[Stored entries]

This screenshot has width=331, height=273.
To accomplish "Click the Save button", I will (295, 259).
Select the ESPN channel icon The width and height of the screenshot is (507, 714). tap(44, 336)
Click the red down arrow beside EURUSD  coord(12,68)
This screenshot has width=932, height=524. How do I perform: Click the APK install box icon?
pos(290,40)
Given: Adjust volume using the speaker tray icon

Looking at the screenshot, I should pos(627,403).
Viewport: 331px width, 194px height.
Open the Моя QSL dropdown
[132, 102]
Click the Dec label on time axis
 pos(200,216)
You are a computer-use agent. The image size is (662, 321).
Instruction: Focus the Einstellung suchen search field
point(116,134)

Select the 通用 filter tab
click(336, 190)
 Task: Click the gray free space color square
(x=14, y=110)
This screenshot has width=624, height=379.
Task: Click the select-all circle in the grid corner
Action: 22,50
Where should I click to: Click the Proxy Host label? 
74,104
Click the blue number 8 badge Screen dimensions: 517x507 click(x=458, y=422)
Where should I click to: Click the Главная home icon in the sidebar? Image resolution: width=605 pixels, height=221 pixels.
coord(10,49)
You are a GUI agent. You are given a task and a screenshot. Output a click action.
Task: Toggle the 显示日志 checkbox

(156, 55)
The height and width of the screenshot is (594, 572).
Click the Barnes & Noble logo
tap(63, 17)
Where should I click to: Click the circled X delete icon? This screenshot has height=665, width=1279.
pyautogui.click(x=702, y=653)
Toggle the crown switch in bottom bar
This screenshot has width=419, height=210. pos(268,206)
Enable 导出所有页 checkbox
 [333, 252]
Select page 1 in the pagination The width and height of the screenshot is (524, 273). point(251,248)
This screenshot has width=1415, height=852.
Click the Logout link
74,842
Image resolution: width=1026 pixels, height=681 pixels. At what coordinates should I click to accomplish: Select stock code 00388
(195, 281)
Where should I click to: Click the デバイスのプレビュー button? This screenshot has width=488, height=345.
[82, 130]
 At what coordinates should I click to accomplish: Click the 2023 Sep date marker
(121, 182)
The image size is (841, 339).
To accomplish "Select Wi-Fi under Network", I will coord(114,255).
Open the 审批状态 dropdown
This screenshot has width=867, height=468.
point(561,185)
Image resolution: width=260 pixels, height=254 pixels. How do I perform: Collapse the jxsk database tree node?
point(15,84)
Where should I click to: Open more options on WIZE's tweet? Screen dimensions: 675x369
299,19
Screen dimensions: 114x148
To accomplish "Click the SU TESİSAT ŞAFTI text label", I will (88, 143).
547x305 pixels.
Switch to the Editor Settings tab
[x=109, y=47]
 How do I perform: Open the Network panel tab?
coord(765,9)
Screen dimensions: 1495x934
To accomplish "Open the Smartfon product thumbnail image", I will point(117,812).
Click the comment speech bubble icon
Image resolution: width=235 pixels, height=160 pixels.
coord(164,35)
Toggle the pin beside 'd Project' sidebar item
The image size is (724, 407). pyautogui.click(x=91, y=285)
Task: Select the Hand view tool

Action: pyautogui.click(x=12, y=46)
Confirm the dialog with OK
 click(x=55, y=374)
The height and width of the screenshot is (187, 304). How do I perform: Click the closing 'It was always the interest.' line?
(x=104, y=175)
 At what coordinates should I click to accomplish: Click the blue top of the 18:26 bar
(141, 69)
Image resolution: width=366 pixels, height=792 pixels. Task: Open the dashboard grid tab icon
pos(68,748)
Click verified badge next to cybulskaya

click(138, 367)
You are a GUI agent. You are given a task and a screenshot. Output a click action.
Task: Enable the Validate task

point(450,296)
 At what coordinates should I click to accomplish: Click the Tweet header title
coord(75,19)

WHAT THE TASK ASKS: Every entry should be transcribed exactly, with nothing omitted.

TASK SOLUTION:
This screenshot has width=331, height=273.
To accomplish "Click the Save button", I will (295, 259).
Select the ESPN channel icon The width and height of the screenshot is (507, 714). tap(44, 336)
Click the red down arrow beside EURUSD  coord(12,68)
This screenshot has width=932, height=524. How do I perform: Click the APK install box icon?
pos(290,40)
Given: Adjust volume using the speaker tray icon

Looking at the screenshot, I should pos(627,403).
Viewport: 331px width, 194px height.
Open the Моя QSL dropdown
[132, 102]
Click the Dec label on time axis
 pos(200,216)
You are a computer-use agent. The image size is (662, 321).
Instruction: Focus the Einstellung suchen search field
point(116,134)

Select the 通用 filter tab
click(336, 190)
 Task: Click the gray free space color square
(x=14, y=110)
This screenshot has width=624, height=379.
Task: Click the select-all circle in the grid corner
Action: 22,50
Where should I click to: Click the Proxy Host label? 
74,104
Click the blue number 8 badge Screen dimensions: 517x507 click(x=458, y=422)
Where should I click to: Click the Главная home icon in the sidebar? Image resolution: width=605 pixels, height=221 pixels.
coord(10,49)
You are a GUI agent. You are given a task and a screenshot. Output a click action.
Task: Toggle the 显示日志 checkbox

(156, 55)
The height and width of the screenshot is (594, 572).
Click the Barnes & Noble logo
tap(63, 17)
Where should I click to: Click the circled X delete icon? This screenshot has height=665, width=1279.
pyautogui.click(x=702, y=653)
Toggle the crown switch in bottom bar
This screenshot has width=419, height=210. pos(268,206)
Enable 导出所有页 checkbox
 [333, 252]
Select page 1 in the pagination The width and height of the screenshot is (524, 273). point(251,248)
This screenshot has width=1415, height=852.
Click the Logout link
74,842
Image resolution: width=1026 pixels, height=681 pixels. At what coordinates should I click to accomplish: Select stock code 00388
(195, 281)
Where should I click to: Click the デバイスのプレビュー button? This screenshot has width=488, height=345.
[82, 130]
 At what coordinates should I click to accomplish: Click the 2023 Sep date marker
(121, 182)
The image size is (841, 339).
To accomplish "Select Wi-Fi under Network", I will coord(114,255).
Open the 审批状态 dropdown
This screenshot has width=867, height=468.
point(561,185)
Image resolution: width=260 pixels, height=254 pixels. How do I perform: Collapse the jxsk database tree node?
point(15,84)
Where should I click to: Open more options on WIZE's tweet? Screen dimensions: 675x369
299,19
Screen dimensions: 114x148
To accomplish "Click the SU TESİSAT ŞAFTI text label", I will (88, 143).
547x305 pixels.
Switch to the Editor Settings tab
[x=109, y=47]
 How do I perform: Open the Network panel tab?
coord(765,9)
Screen dimensions: 1495x934
To accomplish "Open the Smartfon product thumbnail image", I will point(117,812).
Click the comment speech bubble icon
Image resolution: width=235 pixels, height=160 pixels.
coord(164,35)
Toggle the pin beside 'd Project' sidebar item
The image size is (724, 407). pyautogui.click(x=91, y=285)
Task: Select the Hand view tool

Action: pyautogui.click(x=12, y=46)
Confirm the dialog with OK
 click(x=55, y=374)
The height and width of the screenshot is (187, 304). How do I perform: Click the closing 'It was always the interest.' line?
(x=104, y=175)
 At what coordinates should I click to accomplish: Click the blue top of the 18:26 bar
(141, 69)
Image resolution: width=366 pixels, height=792 pixels. Task: Open the dashboard grid tab icon
pos(68,748)
Click verified badge next to cybulskaya

click(138, 367)
You are a GUI agent. You are given a task and a screenshot. Output a click action.
Task: Enable the Validate task

point(450,296)
 At what coordinates should I click to accomplish: Click the Tweet header title
coord(75,19)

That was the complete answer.